TASK DIRECTIONS:
Please copy every line of the records below that holds the word "resolution".

DATA TO EXAMINE:
--- --- ---
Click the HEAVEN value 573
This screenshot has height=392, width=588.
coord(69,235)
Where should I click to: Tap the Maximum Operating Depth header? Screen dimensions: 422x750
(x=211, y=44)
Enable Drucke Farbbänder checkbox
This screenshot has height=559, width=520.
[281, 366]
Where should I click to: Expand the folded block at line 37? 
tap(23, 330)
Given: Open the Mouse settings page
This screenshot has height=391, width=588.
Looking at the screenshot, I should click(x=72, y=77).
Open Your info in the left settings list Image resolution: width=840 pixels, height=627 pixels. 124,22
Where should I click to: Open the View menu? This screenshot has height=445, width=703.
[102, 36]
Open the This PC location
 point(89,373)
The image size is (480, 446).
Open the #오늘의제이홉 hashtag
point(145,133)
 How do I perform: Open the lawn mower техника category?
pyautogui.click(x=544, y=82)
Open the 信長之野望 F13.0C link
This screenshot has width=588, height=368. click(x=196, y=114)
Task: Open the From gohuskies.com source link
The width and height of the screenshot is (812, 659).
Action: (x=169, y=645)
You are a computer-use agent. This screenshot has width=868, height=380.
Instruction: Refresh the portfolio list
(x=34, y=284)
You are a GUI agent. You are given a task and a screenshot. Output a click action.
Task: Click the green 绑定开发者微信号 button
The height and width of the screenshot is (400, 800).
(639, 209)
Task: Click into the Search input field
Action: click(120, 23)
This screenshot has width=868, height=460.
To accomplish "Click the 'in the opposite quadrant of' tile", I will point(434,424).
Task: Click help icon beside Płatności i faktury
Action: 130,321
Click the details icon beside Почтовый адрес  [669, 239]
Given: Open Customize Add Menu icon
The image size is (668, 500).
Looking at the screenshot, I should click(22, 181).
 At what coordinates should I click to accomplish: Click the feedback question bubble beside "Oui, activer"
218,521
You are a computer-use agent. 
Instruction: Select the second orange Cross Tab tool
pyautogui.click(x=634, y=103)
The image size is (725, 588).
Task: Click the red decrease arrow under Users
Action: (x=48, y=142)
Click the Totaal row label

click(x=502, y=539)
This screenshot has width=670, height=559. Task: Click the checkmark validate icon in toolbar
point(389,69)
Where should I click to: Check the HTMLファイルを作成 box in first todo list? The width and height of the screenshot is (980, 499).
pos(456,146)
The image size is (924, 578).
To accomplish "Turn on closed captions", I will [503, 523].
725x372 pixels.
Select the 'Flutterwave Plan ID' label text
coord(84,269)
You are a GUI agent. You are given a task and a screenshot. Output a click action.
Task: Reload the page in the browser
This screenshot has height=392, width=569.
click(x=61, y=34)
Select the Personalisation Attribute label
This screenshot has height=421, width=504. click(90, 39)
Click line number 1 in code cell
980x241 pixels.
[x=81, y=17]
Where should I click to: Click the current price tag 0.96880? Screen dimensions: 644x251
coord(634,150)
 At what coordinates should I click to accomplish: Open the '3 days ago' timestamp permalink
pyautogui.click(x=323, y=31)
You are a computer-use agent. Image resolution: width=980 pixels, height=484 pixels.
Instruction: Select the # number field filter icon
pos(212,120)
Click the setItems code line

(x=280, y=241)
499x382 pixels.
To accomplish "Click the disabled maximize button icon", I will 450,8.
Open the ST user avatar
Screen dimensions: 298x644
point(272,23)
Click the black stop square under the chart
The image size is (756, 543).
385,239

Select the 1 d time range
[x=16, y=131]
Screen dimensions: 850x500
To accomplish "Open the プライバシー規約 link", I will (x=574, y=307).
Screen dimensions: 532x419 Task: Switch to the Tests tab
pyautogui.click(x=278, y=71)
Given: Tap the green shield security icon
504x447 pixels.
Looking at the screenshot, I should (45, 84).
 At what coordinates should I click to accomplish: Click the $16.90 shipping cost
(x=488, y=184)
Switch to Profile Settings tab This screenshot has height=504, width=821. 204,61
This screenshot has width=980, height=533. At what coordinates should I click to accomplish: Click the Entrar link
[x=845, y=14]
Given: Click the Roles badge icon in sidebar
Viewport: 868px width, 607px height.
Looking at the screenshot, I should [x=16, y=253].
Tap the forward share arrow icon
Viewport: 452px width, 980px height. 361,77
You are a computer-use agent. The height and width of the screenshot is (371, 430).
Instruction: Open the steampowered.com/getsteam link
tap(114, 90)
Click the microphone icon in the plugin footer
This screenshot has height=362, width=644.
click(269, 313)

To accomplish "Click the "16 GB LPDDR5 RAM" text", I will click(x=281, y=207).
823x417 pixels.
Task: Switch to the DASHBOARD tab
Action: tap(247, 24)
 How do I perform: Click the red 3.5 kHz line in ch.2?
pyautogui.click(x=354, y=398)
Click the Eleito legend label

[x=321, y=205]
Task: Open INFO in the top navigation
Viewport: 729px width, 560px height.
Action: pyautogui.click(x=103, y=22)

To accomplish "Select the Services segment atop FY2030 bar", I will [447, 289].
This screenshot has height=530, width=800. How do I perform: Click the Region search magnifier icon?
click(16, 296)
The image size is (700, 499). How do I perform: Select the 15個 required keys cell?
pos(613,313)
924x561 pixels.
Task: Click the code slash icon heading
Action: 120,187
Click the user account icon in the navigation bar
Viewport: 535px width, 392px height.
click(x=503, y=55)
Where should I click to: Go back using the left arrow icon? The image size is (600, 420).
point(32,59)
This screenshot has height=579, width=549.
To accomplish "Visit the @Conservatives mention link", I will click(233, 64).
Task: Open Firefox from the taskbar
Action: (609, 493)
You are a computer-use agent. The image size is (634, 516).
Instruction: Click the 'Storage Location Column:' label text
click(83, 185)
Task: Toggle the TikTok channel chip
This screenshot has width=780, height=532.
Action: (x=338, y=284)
--- --- ---
RESULT BELOW:
Open Your info in the left settings list Image resolution: width=840 pixels, height=627 pixels. 124,22
You are a computer-use agent. Image resolution: width=980 pixels, height=484 pixels.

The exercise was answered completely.